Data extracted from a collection
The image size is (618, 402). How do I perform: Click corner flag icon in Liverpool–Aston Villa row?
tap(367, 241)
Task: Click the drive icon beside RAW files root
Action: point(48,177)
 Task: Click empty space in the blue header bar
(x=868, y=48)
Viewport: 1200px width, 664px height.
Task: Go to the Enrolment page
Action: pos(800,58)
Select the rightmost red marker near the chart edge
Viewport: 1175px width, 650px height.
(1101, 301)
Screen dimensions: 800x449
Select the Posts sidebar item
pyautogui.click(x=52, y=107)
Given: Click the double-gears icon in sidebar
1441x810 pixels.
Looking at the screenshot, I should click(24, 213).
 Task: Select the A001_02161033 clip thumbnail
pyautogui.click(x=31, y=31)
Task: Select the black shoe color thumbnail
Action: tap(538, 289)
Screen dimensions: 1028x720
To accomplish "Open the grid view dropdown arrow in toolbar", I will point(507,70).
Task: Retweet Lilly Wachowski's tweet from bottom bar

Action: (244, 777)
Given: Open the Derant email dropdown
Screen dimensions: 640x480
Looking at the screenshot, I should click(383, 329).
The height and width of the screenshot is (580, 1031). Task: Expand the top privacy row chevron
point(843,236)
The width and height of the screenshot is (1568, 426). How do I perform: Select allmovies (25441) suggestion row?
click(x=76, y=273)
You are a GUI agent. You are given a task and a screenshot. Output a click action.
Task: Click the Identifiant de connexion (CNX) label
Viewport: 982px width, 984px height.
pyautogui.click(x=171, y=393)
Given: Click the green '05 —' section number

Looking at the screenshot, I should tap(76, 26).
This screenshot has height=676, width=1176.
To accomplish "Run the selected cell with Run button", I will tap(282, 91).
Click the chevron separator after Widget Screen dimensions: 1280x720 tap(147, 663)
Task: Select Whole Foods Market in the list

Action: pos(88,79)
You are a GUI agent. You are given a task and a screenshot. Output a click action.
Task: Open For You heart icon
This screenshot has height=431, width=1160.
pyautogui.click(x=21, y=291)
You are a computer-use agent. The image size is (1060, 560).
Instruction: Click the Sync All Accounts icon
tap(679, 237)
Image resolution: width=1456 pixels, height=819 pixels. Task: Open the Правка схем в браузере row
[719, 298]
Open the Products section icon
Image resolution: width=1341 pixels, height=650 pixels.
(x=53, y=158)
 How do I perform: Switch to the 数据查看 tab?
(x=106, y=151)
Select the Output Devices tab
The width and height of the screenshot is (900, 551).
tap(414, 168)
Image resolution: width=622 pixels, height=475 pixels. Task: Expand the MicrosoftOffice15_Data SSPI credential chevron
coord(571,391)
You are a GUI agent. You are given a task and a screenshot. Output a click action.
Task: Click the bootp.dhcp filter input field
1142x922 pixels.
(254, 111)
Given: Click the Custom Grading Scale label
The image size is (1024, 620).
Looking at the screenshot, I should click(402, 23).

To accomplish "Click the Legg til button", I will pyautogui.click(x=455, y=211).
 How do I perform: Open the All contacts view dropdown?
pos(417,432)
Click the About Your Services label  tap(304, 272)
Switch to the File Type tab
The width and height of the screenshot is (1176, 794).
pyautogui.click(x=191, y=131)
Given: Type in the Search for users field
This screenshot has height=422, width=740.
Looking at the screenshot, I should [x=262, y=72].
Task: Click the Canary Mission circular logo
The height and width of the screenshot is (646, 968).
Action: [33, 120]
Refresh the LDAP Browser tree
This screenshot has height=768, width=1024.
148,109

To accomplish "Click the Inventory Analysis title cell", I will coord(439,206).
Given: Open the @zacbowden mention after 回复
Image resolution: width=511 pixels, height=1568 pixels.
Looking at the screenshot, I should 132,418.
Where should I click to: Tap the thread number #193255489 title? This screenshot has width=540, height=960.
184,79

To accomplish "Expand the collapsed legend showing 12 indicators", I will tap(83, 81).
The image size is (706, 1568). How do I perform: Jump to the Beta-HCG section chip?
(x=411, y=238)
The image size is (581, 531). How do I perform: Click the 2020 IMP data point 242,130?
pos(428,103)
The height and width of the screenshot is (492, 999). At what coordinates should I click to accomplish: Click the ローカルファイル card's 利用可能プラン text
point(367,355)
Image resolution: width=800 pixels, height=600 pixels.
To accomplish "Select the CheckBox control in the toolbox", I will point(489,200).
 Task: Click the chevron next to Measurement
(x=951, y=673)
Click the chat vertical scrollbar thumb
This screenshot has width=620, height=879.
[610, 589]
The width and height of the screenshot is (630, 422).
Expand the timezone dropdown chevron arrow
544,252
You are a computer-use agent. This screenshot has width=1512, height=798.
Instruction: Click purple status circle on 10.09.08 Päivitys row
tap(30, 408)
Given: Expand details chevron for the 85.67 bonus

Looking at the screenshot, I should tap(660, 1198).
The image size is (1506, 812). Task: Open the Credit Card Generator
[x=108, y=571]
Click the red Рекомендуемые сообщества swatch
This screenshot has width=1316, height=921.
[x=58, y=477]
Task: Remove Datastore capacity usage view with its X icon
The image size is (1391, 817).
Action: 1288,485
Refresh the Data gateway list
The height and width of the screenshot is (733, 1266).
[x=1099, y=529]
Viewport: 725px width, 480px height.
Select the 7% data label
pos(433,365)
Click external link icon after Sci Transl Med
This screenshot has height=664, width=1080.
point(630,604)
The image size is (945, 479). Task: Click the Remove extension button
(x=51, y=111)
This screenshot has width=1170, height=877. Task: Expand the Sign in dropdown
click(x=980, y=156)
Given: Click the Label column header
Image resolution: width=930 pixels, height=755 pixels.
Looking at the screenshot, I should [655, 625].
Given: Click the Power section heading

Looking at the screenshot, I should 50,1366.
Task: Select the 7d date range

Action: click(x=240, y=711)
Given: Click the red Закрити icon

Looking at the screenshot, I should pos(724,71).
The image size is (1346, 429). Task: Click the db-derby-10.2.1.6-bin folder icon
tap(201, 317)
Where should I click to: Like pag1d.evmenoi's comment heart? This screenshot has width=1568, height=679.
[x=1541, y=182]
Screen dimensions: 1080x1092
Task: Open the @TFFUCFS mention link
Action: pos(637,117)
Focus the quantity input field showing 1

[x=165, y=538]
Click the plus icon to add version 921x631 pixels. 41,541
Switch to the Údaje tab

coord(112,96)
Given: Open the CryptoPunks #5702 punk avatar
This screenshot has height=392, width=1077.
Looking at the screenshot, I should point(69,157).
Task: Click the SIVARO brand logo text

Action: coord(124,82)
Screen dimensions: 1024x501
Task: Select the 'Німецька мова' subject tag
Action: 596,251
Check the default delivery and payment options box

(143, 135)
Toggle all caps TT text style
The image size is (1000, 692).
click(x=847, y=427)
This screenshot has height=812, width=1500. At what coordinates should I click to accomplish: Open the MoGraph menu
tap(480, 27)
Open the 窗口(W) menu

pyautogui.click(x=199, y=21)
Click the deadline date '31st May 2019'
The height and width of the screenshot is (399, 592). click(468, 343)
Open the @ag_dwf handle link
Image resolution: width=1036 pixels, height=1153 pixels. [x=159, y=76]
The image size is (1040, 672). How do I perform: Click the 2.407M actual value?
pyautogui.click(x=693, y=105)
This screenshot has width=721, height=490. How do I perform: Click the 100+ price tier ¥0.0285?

* **INSTRUCTIONS FOR THE TASK**
Set down, exactly as written, each line of the data from its opening line through the one containing "Select the rightmost". Output nothing more.

* **EXERCISE RESULT**
The image size is (618, 402). How do I perform: Click corner flag icon in Liverpool–Aston Villa row?
tap(367, 241)
Task: Click the drive icon beside RAW files root
Action: point(48,177)
 Task: Click empty space in the blue header bar
(x=868, y=48)
Viewport: 1200px width, 664px height.
Task: Go to the Enrolment page
Action: pos(800,58)
Select the rightmost red marker near the chart edge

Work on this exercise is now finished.